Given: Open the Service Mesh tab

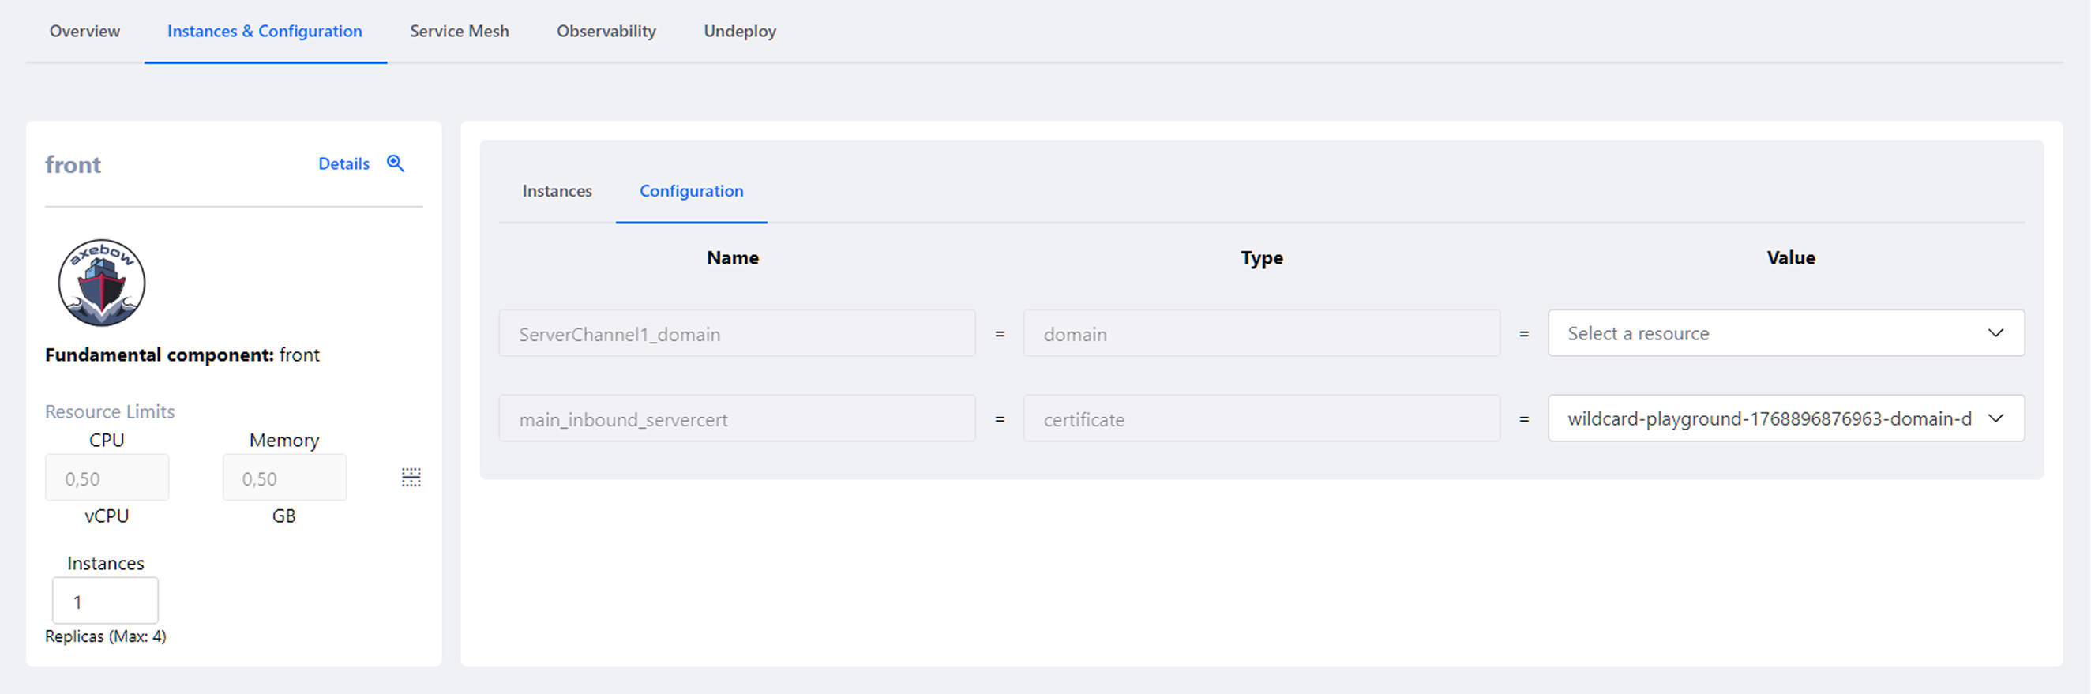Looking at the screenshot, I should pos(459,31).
--
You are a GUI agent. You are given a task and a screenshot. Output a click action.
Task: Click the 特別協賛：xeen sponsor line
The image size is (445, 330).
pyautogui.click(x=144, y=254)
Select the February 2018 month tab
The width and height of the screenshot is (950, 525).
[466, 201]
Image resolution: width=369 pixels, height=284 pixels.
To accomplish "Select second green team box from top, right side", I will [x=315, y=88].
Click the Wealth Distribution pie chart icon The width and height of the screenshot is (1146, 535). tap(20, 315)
--
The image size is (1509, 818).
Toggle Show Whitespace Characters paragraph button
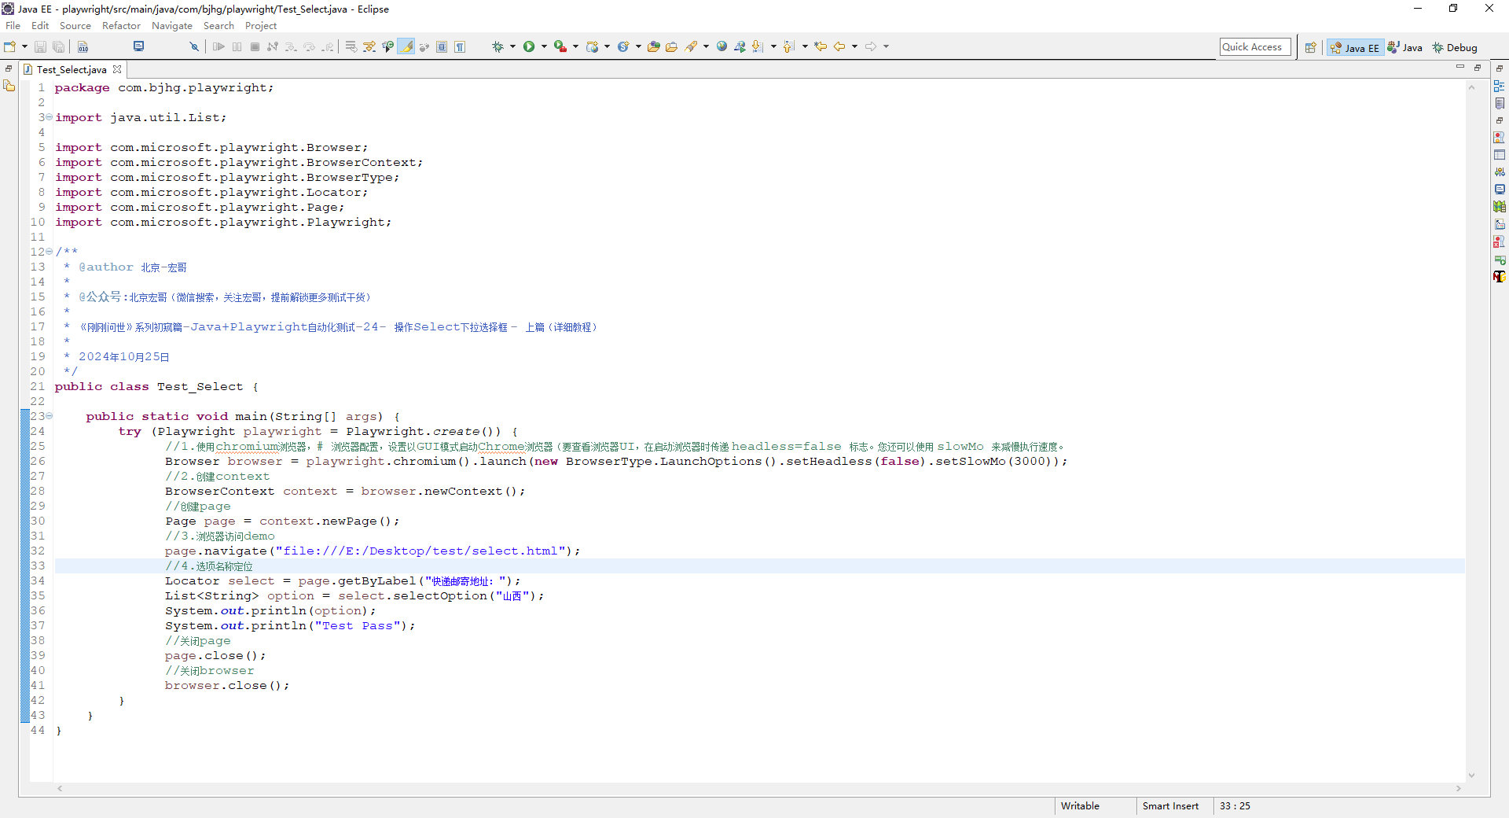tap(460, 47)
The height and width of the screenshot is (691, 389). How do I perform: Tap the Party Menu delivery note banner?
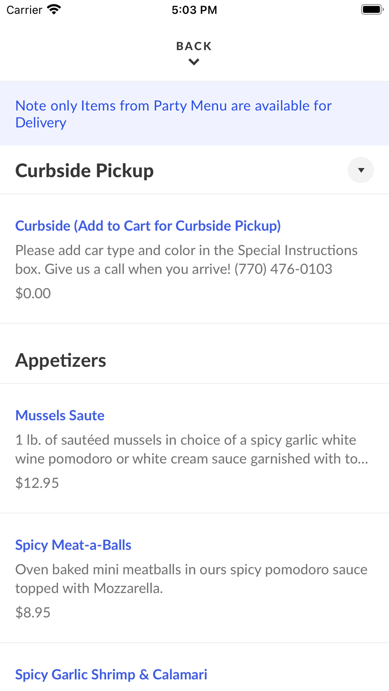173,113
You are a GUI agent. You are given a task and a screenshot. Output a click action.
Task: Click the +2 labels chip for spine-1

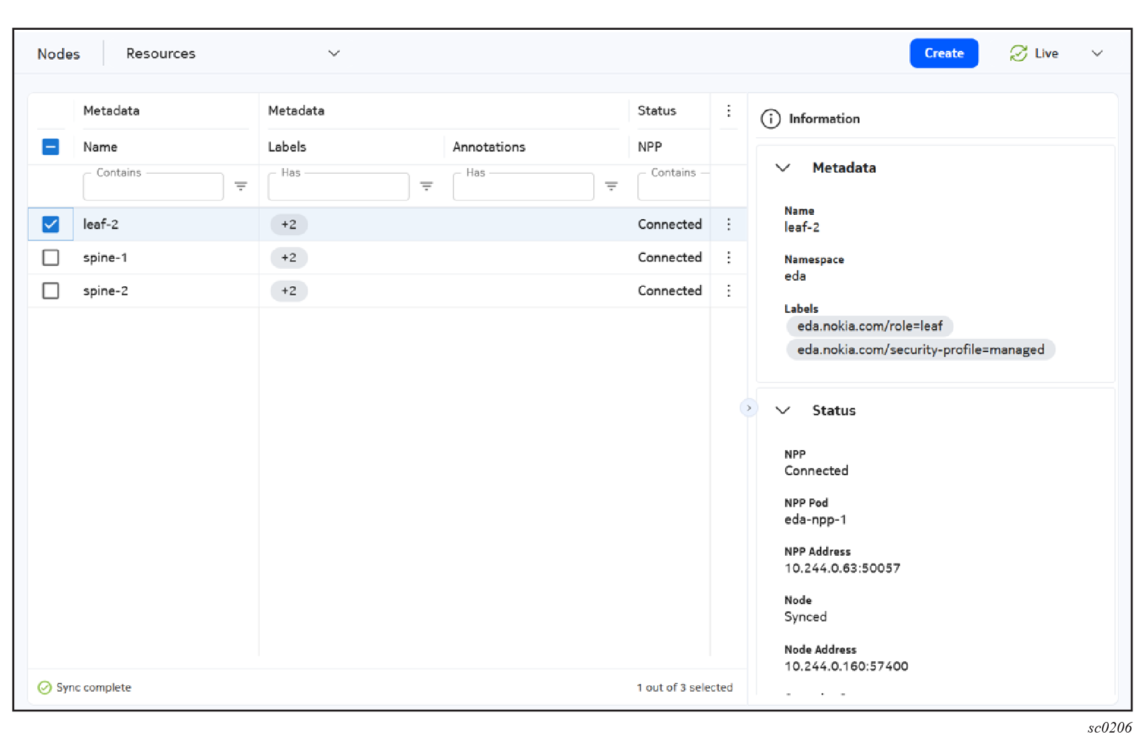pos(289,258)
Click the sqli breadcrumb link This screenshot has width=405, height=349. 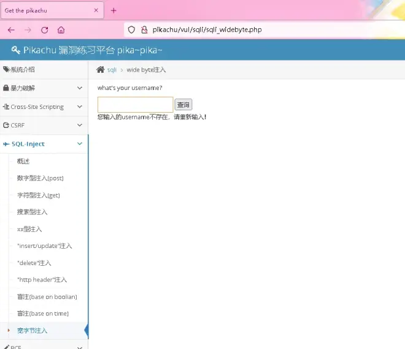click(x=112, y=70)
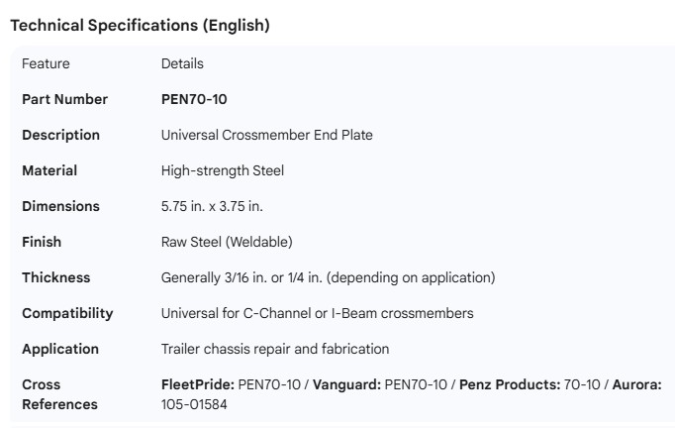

EXERCISE DETAILS: Set down precisely the lines above between the line holding "The image size is (445, 330)." and the line holding "Click the Wealth", inclusive, and nothing beyond them.

SOLUTION:
The image size is (445, 330).
pyautogui.click(x=144, y=254)
Select the February 2018 month tab
The width and height of the screenshot is (950, 525).
[466, 201]
Image resolution: width=369 pixels, height=284 pixels.
To accomplish "Select second green team box from top, right side", I will [x=315, y=88].
Click the Wealth Distribution pie chart icon The width and height of the screenshot is (1146, 535). tap(20, 315)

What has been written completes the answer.